Selective expression of the high-affinity isoform of the folate receptor (FR-α) in the human placental syncytiotrophoblast and choriocarcinoma cells

The folate receptor (FR), an essential component in the process of folate uptake in various cells, is known to exist in three isoforms, FR-α, Fr-β and FR-γ, with differential tissue expression. Transfer of folate across the human placenta from mother to fetus involves participation of a folate receptor expressed in the syncytiotrophoblast, but the isoform identity of this receptor has not been established. Based on the tissue/cell type from which these isoforms have been cloned, it is currently believed that FR-α is the isoform expressed in adult tissues whereas FR-β is the isoform expressed in fetal tissues including placenta. The present study, undertaken primarily to establish the isoform identity of the FR expressed in the placental syncytiotrophoblast, does not support this currently prevailing nomenclature.
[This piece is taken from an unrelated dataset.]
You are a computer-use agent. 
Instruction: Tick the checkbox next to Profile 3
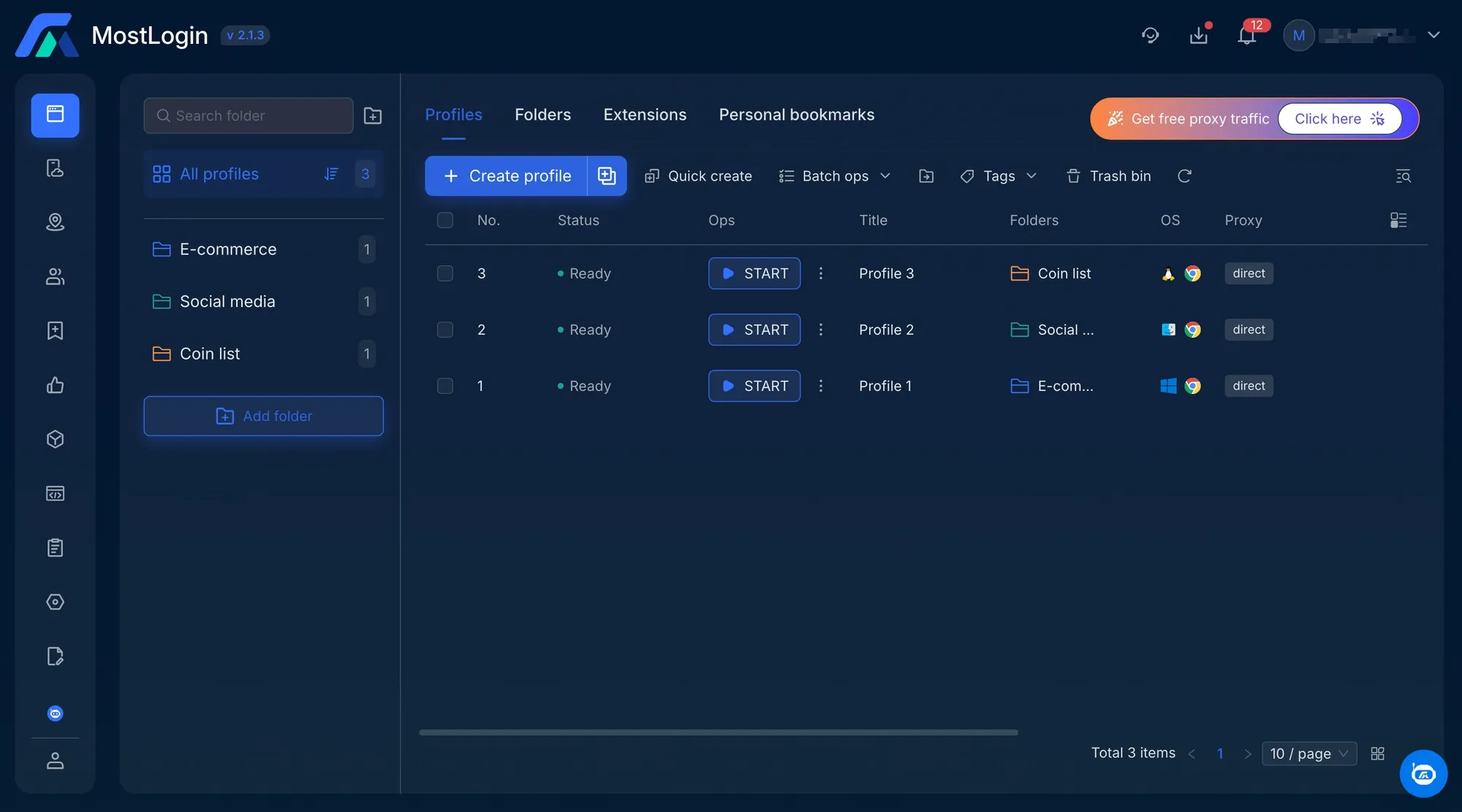pos(444,273)
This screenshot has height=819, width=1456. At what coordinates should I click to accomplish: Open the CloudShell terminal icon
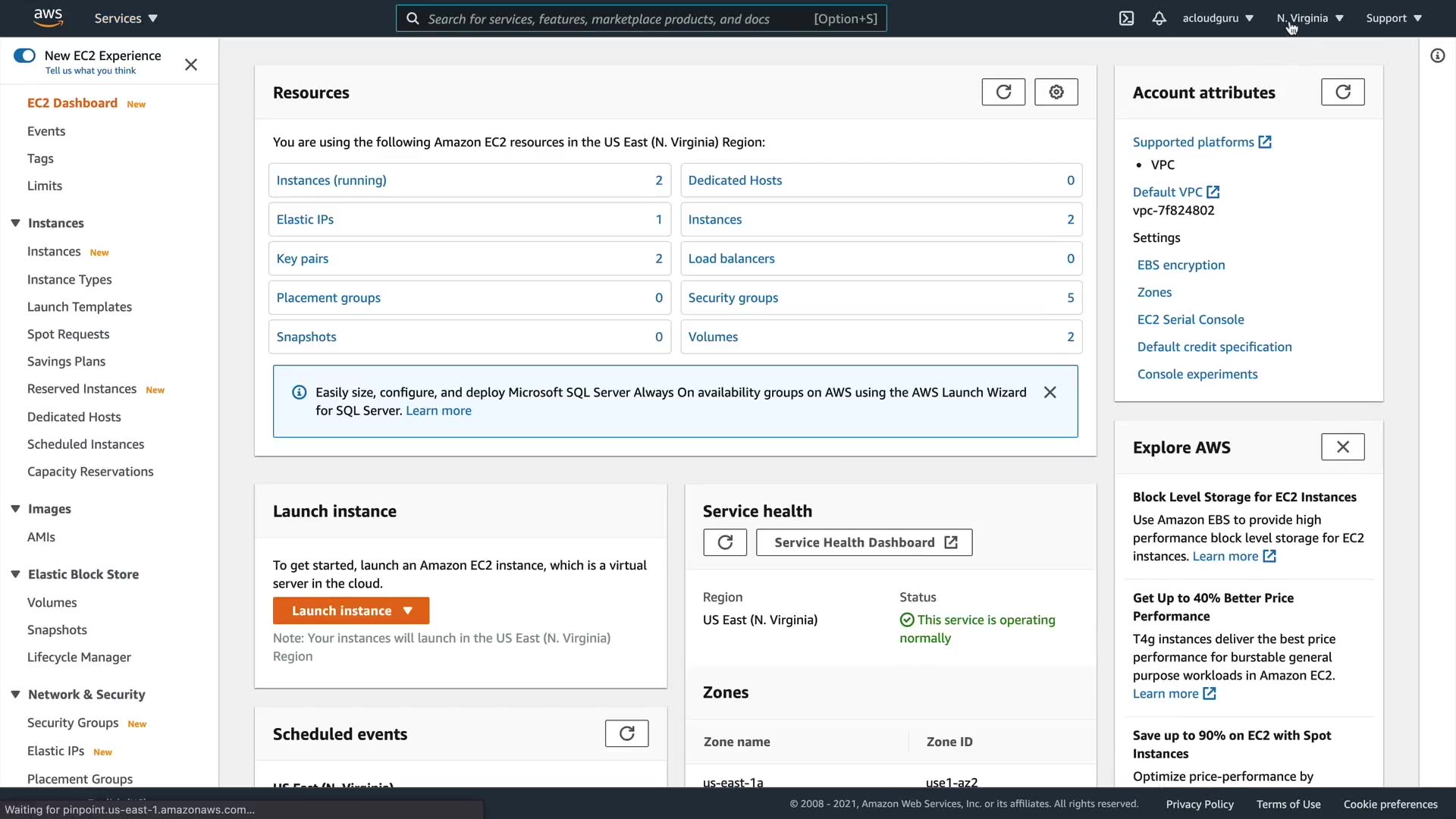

Reverse transcription coupled with polymerase chain reaction (RT-PCR) of total/poly(A)⁺ RNA from placenta, cultured trophoblast cells and JAR choriocarcinoma cells with primer pairs specific for either FR-α or FR-β reveals that while both isoforms are detectable in the whole placental tissue, only FR-α is present in the normal trophoblast cells and in the choriocarcinoma cells. Northern analysis with probes designed to distinguish between the mRNA transcripts coding for these two isoforms corroborate the RT-PCR findings. Furthermore, the nucleotide sequences of the PCR products obtained from the trophoblast cells and JAR cells are identical to the nucleotide sequence of the FR-α cDNA. These studies establish that it is the FR-α isoform, and not the FR-β isoform, which is selectively expressed in the placental trophoblast cells. FR-β, which is known to be present in the placenta, most likely arises from the maternal decidua normally associated with this tissue.